I'm trying to solve the equation $\log^2 (x^2) + \log (x-1) = 0$ but all I could do is to show that $1 < x < 2$. Wolfram Alpha says that $x = 1.508554…$, this is good, but I really want to write $x$ with some explicit expression, not numerical approximation.

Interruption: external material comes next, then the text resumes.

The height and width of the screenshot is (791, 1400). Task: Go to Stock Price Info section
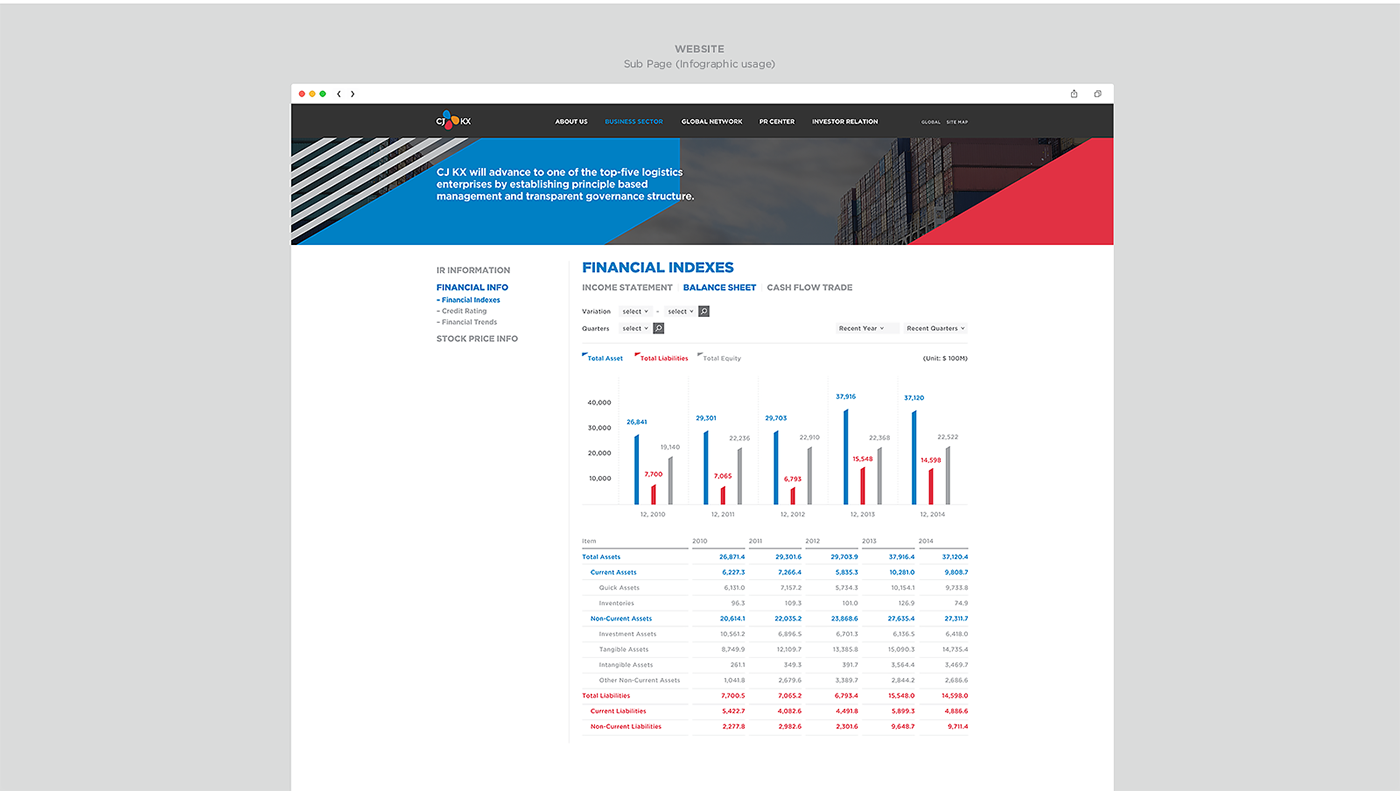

This problem came from a group of friends, no one knows how to solve it.
Thanks!
Best Answer
There is no known closed-form solution for equations like this one. Let's simplify it: $$\log^2x^2+\log(x-1)=0$$ $$\log x^2\cdot\log x^2=-\log(x-1)$$ $$\log x^{2\log x^2}=\log\dfrac1{x-1}$$ $$x^{4\log x}=\dfrac1{x-1}$$ $$x^{-4\log x}=x-1$$ We have exponential and logarithmic function on LHS and linear function on RHS. When we have linear and exponential or logarithmic function in same equation we must use Lambert W function. Only equation which can be solved using Lambert W function is $$a^{f(x)}+bf(x)+c=0$$ if we can find $f^{-1}(x)$ where $a,b,c$ are constants. Equation $\log^2x^2+\log(x-1)=0$ cannot be reduced to this form, so there are no closed-form solution.